Rexall drugstore chain changing hands in $3B deal
Linda Nguyen, The Canadian Press
Published Wednesday, March 2, 2016 9:20AM EST
Last Updated Wednesday, March 2, 2016 3:46PM EST
National drugstore chain Rexall Health is being sold to U.S. health care giant McKesson Corp. in a C$3-billion deal that one observer said was likely driven in part by the low Canadian dollar.
The sale by the Katz Group, which is still subject to regulatory approvals, includes 470 retail pharmacies, a group of family doctor clinics and ClaimSecure Inc., a healthcare management and technology firm.
This isn't the first time McKesson has signed a deal with the Edmonton-based Katz Group. In 2012, the prescription drug distributor acquired Katz's independent outlets and franchise businesses -- primarily operating as I.D.A and Guardian -- for about $920 million.
The two companies said Wednesday the deal was a "natural next step" in a business relationship that has spanned 20 years.
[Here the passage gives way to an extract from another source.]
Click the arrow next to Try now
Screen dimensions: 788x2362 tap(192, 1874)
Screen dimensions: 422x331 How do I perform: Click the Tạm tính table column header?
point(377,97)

It will also expand McKesson's footprint in a country where there is a wealth of opportunity, said John Hammergren, chairman and CEO of the San Francisco-based firm.
"Canada's healthcare environment is rapidly evolving; it is marked by a move of primary care into pharmacy and increasingly complex patient demand," he said in a news release Wednesday.
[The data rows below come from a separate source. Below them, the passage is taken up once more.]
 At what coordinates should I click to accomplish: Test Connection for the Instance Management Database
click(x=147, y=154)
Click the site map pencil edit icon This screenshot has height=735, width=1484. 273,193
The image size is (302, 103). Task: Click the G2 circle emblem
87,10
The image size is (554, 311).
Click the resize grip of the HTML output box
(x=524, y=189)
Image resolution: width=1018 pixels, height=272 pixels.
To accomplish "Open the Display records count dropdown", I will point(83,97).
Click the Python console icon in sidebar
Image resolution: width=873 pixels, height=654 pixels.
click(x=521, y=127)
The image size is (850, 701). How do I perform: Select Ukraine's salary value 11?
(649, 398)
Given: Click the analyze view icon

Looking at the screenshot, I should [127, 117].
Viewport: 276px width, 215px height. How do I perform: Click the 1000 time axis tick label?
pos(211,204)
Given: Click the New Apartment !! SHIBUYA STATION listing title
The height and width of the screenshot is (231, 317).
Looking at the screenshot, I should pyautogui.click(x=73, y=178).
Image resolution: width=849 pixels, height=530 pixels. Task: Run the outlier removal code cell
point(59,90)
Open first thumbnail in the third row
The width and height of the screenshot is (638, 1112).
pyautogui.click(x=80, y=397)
"With today's announcement, McKesson will bring together the strengths and expertise of our diverse portfolio to address challenges and opportunities in delivering the very best patient care."
McKesson, the Katz Group and Rexall all declined interview requests.
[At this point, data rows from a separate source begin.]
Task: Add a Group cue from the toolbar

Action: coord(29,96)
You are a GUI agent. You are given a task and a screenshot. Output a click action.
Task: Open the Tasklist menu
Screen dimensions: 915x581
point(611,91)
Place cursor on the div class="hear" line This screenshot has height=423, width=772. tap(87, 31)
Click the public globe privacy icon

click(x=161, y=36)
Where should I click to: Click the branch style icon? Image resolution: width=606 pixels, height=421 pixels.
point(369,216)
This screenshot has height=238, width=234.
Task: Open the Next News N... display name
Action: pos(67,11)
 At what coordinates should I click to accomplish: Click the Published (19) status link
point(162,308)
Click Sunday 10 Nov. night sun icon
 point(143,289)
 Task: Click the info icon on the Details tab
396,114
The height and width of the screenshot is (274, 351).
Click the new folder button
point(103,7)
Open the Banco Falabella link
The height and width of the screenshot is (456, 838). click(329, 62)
Retail analyst Bruce Winder said the low loonie likely helped the deal come to fruition.
"Canadian companies are going for a lot cheaper than they were even two years ago, which means that they have a greater chance in the return on investment by paying such a lower acquisition cost for the entity," said Winder, a partner and founder of Retail Advisors Network.
"With the U.S. economy surely but slowly picking up, and the Canadian dollar being as weak as it is, everything is on sale in Canada."
McKesson also probably sees value in Rexall's already established retail outlets, Winder said. In recent years, the drugstore chain has built bigger and brighter stores and introduced more grocery and private product label lines as it faces stiffer competition in the growing pharmacy market.
"They sort of showcased what they can do if given the right capital with some of their newer outlets," he said.
"It appeared from the outside that it was an asset that was sort of undervalued and hadn't yet quite hit its stride."
With the backing of McKesson, Rexall has an opportunity to expand its renovations and open up more stores, said Winder.
McKesson said Rexall Health will continue to be led by its current management, headed by CEO Jurgen Schreiber, the former chief executive of Canada's largest pharmacy chain, Shoppers Drug Mart.
After the deal closes, which is expected to happen later this year, McKesson is expected to have 13,000 employees in Canada, including 8,700 from Rexall.
Winder's business partner, Tony Whitehouse, said Rexall could be seen as an attractive asset to some of Canada's biggest grocery store chains in the future.
In 2013, Loblaw Companies Inc. (TSX:L) acquired Shoppers Drug Mart in a $12.4-billion deal, merging the grocery and pharmaceutical markets.
RBC analyst Irene Nattel said the Rexall deal, which will be funded by cash and debt, was not entirely a surprise.
Since McKesson was already acting as a supplier to Rexall, Nattel doesn't believe the sale will have any "significant implications" to its competitors, Quebec-based pharmacy giant Jean Coutu (TSX:PJC.A) or Shoppers.
The founder and chairman of the Katz Group, Daryl Katz, said his company will continue to invest in its three other types of business -- real estate, sports and entertainment, and investments. The company owns the Edmonton Oilers and is helping develop a new hockey arena, Rogers Place, which is set to open this fall.